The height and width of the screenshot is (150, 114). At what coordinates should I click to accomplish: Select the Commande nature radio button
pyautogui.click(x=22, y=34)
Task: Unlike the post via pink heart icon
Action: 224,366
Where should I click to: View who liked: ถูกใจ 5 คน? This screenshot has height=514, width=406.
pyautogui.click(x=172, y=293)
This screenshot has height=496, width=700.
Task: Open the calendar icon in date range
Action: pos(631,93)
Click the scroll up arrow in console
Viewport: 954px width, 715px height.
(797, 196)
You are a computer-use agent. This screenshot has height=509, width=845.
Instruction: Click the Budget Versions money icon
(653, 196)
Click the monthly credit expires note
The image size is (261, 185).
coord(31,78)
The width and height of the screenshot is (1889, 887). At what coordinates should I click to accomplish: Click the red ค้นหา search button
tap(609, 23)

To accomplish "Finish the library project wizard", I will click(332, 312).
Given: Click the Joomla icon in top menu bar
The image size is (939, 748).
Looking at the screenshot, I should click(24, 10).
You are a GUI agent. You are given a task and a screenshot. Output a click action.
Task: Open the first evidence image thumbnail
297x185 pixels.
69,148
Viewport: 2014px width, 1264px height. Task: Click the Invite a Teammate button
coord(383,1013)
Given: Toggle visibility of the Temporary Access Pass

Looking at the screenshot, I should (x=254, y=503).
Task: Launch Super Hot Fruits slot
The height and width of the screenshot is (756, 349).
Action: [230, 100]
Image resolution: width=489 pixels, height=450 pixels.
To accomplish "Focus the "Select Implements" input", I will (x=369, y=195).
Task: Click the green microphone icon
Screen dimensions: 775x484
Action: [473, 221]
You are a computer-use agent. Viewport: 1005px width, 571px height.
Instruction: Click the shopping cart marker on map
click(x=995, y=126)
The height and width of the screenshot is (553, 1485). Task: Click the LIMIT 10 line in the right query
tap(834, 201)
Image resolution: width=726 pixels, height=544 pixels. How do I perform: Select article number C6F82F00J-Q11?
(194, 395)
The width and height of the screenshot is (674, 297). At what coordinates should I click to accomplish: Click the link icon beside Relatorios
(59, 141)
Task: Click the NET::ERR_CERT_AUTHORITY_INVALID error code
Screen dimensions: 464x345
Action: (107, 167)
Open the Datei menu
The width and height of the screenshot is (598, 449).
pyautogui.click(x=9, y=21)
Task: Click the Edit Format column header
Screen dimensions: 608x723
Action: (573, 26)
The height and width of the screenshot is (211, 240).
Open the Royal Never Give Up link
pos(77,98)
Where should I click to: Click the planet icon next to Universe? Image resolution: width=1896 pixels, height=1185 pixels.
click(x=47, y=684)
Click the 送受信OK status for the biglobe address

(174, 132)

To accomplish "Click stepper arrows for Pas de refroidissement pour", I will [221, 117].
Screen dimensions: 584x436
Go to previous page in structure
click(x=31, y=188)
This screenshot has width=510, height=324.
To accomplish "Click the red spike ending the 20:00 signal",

==========

• [Problem]
The output should be exactly the lines above from the line containing "297x185 pixels." to the line containing "This screenshot has width=510, height=324.", inclusive, with no other lines.

• [Answer to this exercise]
297x185 pixels.
69,148
Viewport: 2014px width, 1264px height. Task: Click the Invite a Teammate button
coord(383,1013)
Given: Toggle visibility of the Temporary Access Pass

Looking at the screenshot, I should (x=254, y=503).
Task: Launch Super Hot Fruits slot
The height and width of the screenshot is (756, 349).
Action: [230, 100]
Image resolution: width=489 pixels, height=450 pixels.
To accomplish "Focus the "Select Implements" input", I will (x=369, y=195).
Task: Click the green microphone icon
Screen dimensions: 775x484
Action: [473, 221]
You are a computer-use agent. Viewport: 1005px width, 571px height.
Instruction: Click the shopping cart marker on map
click(x=995, y=126)
The height and width of the screenshot is (553, 1485). Task: Click the LIMIT 10 line in the right query
tap(834, 201)
Image resolution: width=726 pixels, height=544 pixels. How do I perform: Select article number C6F82F00J-Q11?
(194, 395)
The width and height of the screenshot is (674, 297). At what coordinates should I click to accomplish: Click the link icon beside Relatorios
(59, 141)
Task: Click the NET::ERR_CERT_AUTHORITY_INVALID error code
Screen dimensions: 464x345
Action: (107, 167)
Open the Datei menu
The width and height of the screenshot is (598, 449).
pyautogui.click(x=9, y=21)
Task: Click the Edit Format column header
Screen dimensions: 608x723
Action: (573, 26)
The height and width of the screenshot is (211, 240).
Open the Royal Never Give Up link
pos(77,98)
Where should I click to: Click the planet icon next to Universe? Image resolution: width=1896 pixels, height=1185 pixels.
click(x=47, y=684)
Click the 送受信OK status for the biglobe address

(174, 132)

To accomplish "Click stepper arrows for Pas de refroidissement pour", I will [221, 117].
Screen dimensions: 584x436
Go to previous page in structure
click(x=31, y=188)
This screenshot has width=510, height=324.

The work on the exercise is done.